Name		Name	Last commit message	Last commit date
parent directory ..
README.md		README.md
Results_discussion.docx		Results_discussion.docx
TEXTCZ1.txt		TEXTCZ1.txt
TEXTEN1.txt		TEXTEN1.txt
main.py		main.py

README.md

Entropy of a text

In this experiment, you will determine the conditional entropy of the word distribution in a text given the previous word. To do this, you will first have to compute $P(i,j)$ which is the probability that at any position in the text you will find the word i followed immediately by the word j, and $P(j|i)$, which is the probability that if word i occurs in the text then word j will follow.
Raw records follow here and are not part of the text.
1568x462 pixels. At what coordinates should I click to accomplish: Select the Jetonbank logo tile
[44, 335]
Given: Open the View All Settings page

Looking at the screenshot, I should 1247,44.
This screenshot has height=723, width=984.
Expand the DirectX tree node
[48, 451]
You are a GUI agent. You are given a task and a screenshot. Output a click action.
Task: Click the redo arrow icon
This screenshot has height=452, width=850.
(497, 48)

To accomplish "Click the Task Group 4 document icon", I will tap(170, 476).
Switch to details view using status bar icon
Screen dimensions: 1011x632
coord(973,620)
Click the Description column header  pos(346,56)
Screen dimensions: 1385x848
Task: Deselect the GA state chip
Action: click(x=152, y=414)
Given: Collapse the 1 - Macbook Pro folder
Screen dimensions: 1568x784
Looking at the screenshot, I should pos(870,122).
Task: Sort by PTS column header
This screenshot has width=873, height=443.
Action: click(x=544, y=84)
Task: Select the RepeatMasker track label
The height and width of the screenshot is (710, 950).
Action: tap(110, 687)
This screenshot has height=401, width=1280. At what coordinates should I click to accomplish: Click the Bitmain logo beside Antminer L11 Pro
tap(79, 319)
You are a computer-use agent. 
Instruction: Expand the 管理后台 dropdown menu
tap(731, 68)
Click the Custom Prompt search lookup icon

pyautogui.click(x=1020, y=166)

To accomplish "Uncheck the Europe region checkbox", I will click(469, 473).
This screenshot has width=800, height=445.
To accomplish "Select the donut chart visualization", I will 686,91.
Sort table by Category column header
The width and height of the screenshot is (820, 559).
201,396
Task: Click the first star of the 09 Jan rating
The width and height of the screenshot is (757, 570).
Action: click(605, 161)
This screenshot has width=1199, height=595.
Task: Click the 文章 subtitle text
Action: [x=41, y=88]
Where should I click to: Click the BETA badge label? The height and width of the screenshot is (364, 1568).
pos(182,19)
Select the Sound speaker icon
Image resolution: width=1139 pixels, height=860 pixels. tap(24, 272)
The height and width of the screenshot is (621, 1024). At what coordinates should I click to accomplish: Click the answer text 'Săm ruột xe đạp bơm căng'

Given these probabilities, the conditional entropy of the word distribution in a text given the previous word can then be computed as:

$$H(J|I)=- \sum_{i\in I,j\in J} P(i,j) log_2(P(i|j))$$

The perplexity is then computed simply as:

$$PX(P(I|J)) = 2^{H(J|I)}$$

Compute this conditional entropy and perplexity for the file

TEXTEN1.txt

This file has every word on a separate line. (Punctuation is considered a word, as in many other cases.) The i,j above will also span sentence boundaries, where i is the last word of one sentence and j is the first word of the following sentence (but obviously, there will be a fullstop at the end of most sentences).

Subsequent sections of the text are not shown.